Mot de Claudette, présidente de ProCoRe

Je plaide pour... Un peu de réalisme...

Evoquer la prostitution dans ses multiples réalités sans la réduire, comme on le fait trop souvent, à un seul de ses aspects, c'est refuser de vouloir faire une synthèse mirobolante ou misérabiliste de ses facettes contradictoires. Parler de la prostitution est difficile, car la dire, parce qu'on l'exerce, c'est immanquablement évoquer sa propre intimité, alors que le discours sur la prostitution tente souvent de l'aborder en faisant parler un imaginaire et des représentations de ce qu'il y a de plus sordide, de plus lointain du quotidien de tout un chacun, de plus aliéné, de plus extravagant. Je me contenterai donc dans ce texte de donner quelques flashes sur ce qu'est pour moi la prostitution, sans effacer, sous un discours lisse, ses contradictions et en désignant par petites touches comment, avec une certaine délicatesse, on pourrait la considérer.

La prostitution c'est... Une paire de seins dévoilés, une minijupe, des hauts talons... Nos entrecuisses... Qui peuvent émouvoir les hommes. Prostituées, nous sommes un peu détentrices d'un pouvoir sur les hommes. Se prostituer c'est par exemple entrer dans un bar, se faire offrir un verre, se faire courtiser... Se sentir une personne dans le regard d'un homme, que ce soit pour un moment fugace ou dans une certaine régularité.

Mais entrer dans la prostitution n'est pas qu'affaire de pouvoir et de séduction... C'est aussi le lot de beaucoup de femmes qui y viennent à cause de la pauvreté : c'est donc bien la pauvreté qu'il faut abolir, car rien ne sert de nier que si elles en avaient le choix, beaucoup de femmes n'entreraient pas dans la prostitution.

Choix contraint ? Oui... Parfois... Je ne dirais pas aux filles... Ni aux garçons du reste, d'entrer dans la prostitution.
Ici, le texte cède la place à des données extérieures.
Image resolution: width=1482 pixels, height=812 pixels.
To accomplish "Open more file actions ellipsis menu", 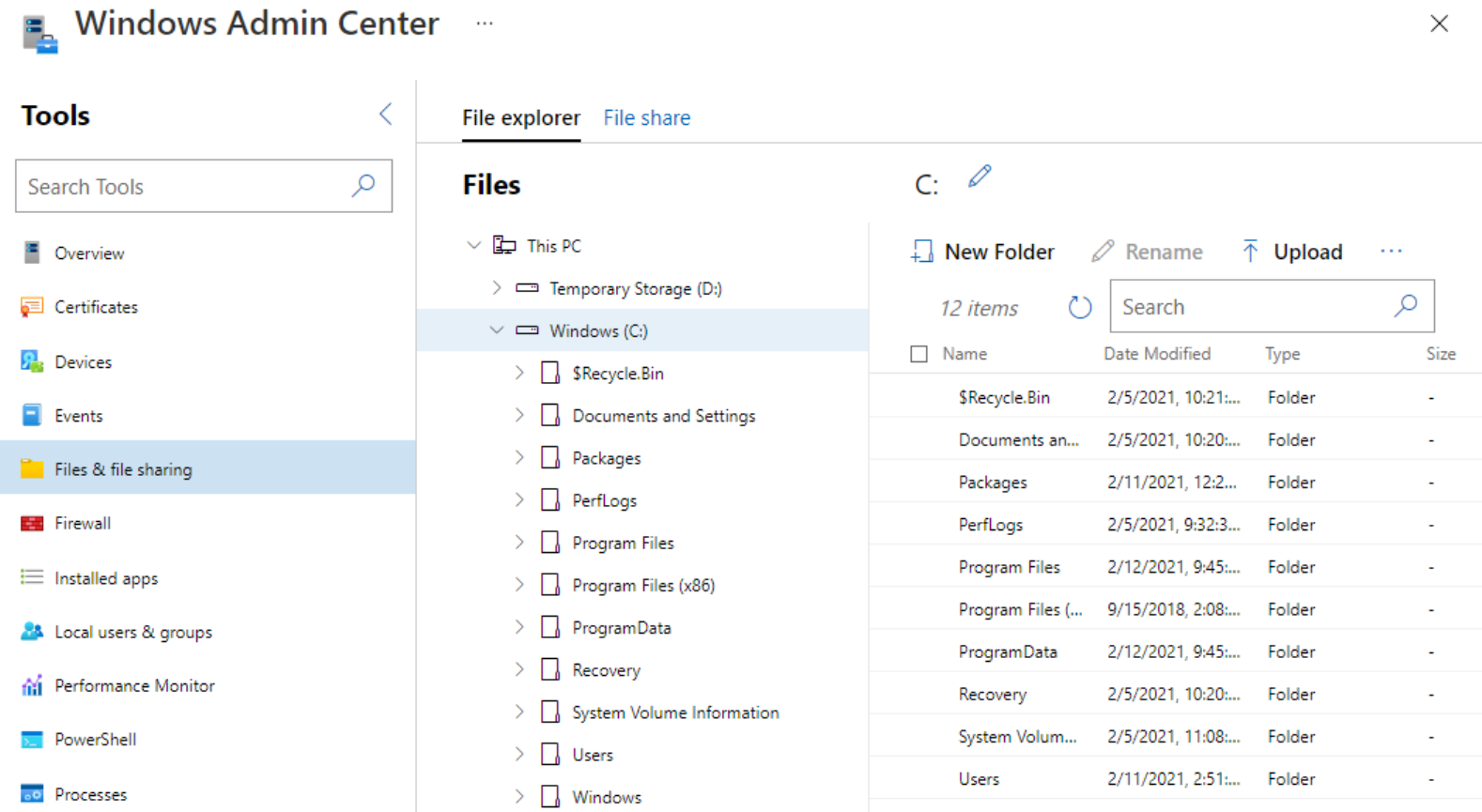I will click(x=1391, y=252).
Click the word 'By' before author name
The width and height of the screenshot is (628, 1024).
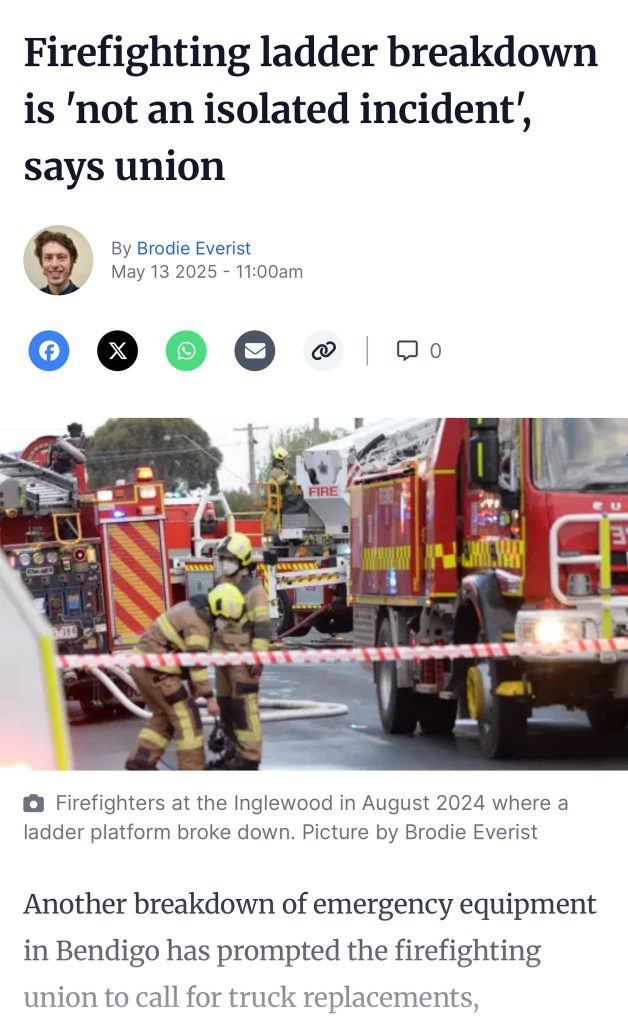pos(121,248)
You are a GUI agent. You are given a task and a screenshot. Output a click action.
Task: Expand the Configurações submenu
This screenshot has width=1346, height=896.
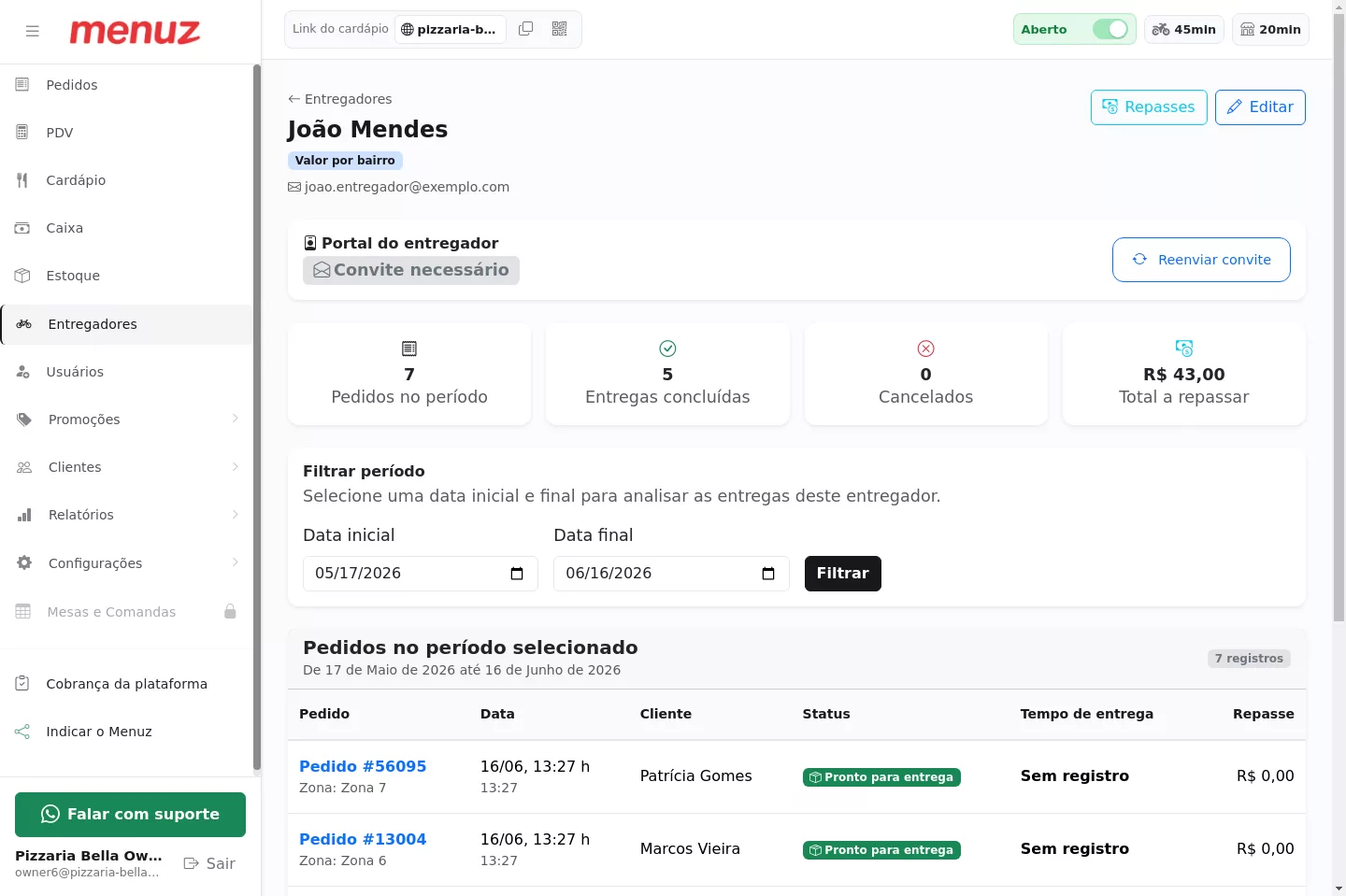pos(236,562)
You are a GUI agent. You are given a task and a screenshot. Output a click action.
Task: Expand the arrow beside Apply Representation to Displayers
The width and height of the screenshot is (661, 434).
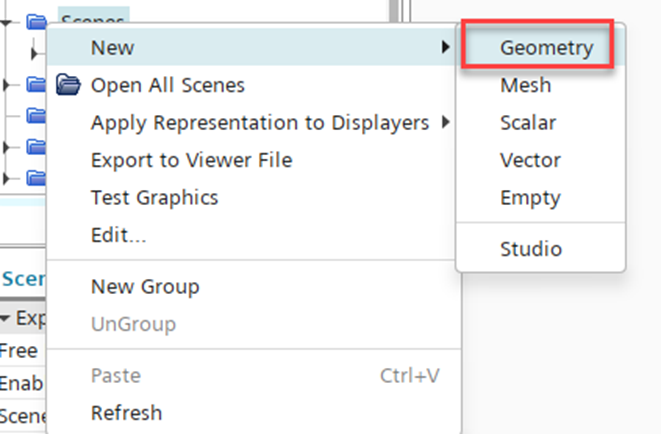coord(445,123)
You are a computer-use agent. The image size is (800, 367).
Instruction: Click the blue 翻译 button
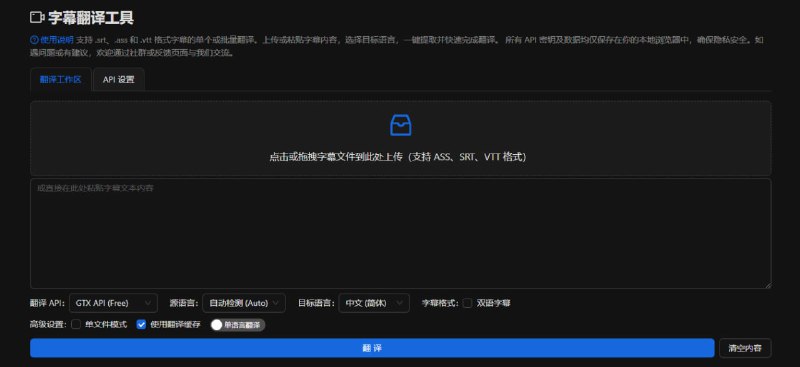[x=372, y=348]
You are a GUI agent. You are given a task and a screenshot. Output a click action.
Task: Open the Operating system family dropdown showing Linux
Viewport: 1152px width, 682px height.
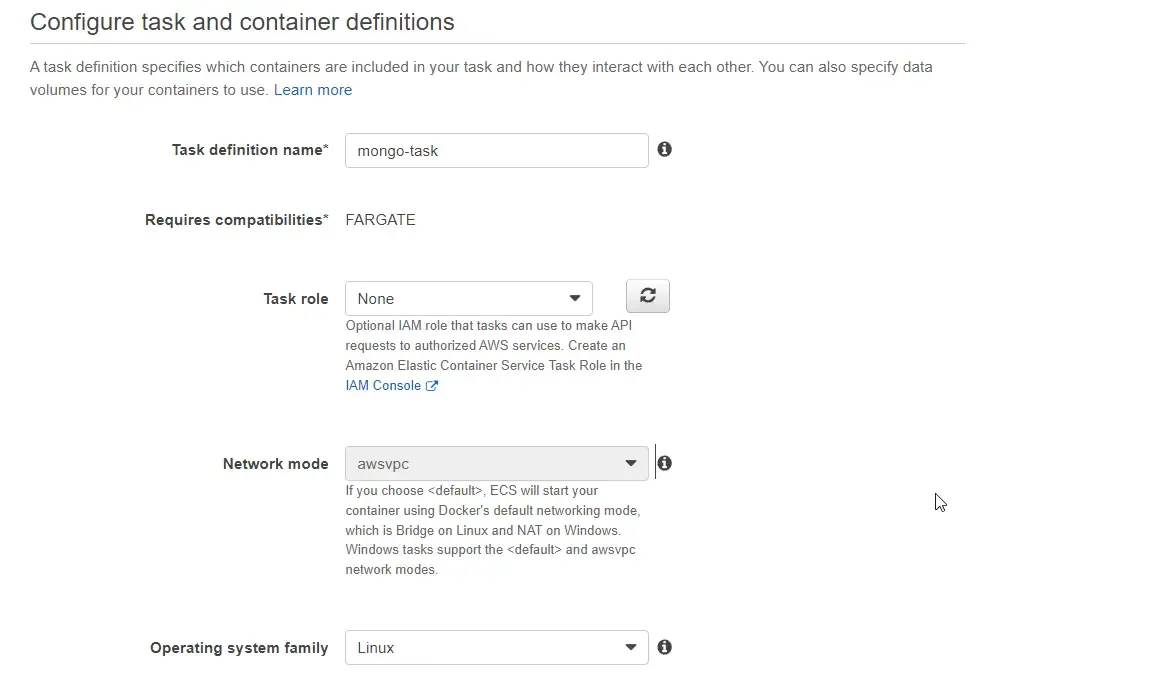pos(497,647)
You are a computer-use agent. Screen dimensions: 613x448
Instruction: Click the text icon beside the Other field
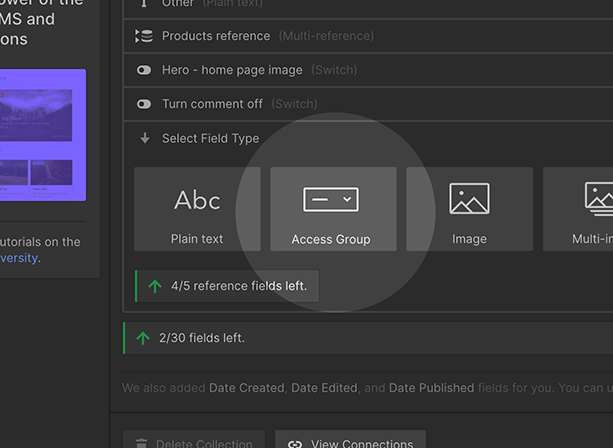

Mais si ces personnes décident d'entrer dans la prostitution, pour éviter l'assistance, pour ne pas se marginaliser davantage, si elles font le choix de gagner ainsi leur vie, reconnaissons alors que la prostitution est une manière de faire : elle peut permettre à sa famille de vivre décemment... Choix fait dans les contraintes réelles de la société, elle doit alors pouvoir s'exercer en toute légalité dans cette réalité et ce choix doit être reconnu comme un métier. C'est bien la reconnaissance légale qui permet de se prémunir de la contrainte, du proxénétisme forcé, des mauvais traitements... toutes conditions d'exercices de la prostitution qui forcent à travailler cachées, empêchant les femmes d'être protégées.

Choix contraint ?... Oui... Parfois... Mais tant d'autres choix sont également contraints... La caissière de grande surface, la travailleuse à la chaine, les petits salaires, le peu de considération, la pression dans le travail sont monnaie courante et même parfois... A préférer à la prostitution, car elle n'a, à cet égard, rien de bien particulier ou de remarquablement plus aigu à montrer.

Pourtant pour une prostituée, dire qu'elle « fait des clients » c'est automatiquement se mettre à l'écart de la société et de ses normes, même lorsque les lois réglementent plus qu'elles n'interdisent. Ainsi, même si un cadre légal limite les abus, le regard porté sur nous empêche nombre d'entre nous de parler à visage découvert, de s'assumer pleinement aux yeux des proches ou de l'administration, ou de tiers hors prostitution... Pourtant, au regard de la société encore, aller aux « putes » n'est qu'un acte banal, admis. Il y a donc deux poids deux mesures, une sorte de schizophrénie que l'on retrouve du reste chez certains clients qui paient parce qu'ils achètent ce service sexuel et qui finissent, une fois la relation établie, par affirmer que les prostituées ne devraient pas être dans la prostitution. C'est au fond comme si, chez certains clients, leur pratique de la prostitution ne changeait pas l'image qu'ils se font de la prostitution. Une image où elles sont toutes des victimes, même si la transaction concrète ne ressemble pas à cette image... Ce double standard, où les prostituées ne devraient pas exercer, et les clients ne pas acheter, n'aide pas à désembourber les débats sur la prostitution et à assurer aux femmes et aux hommes une protection digne de ce nom.

Je ne demande donc rien d'autre au fond... qu'un peu de réalisme, ou est-ce un peu d'honnêteté?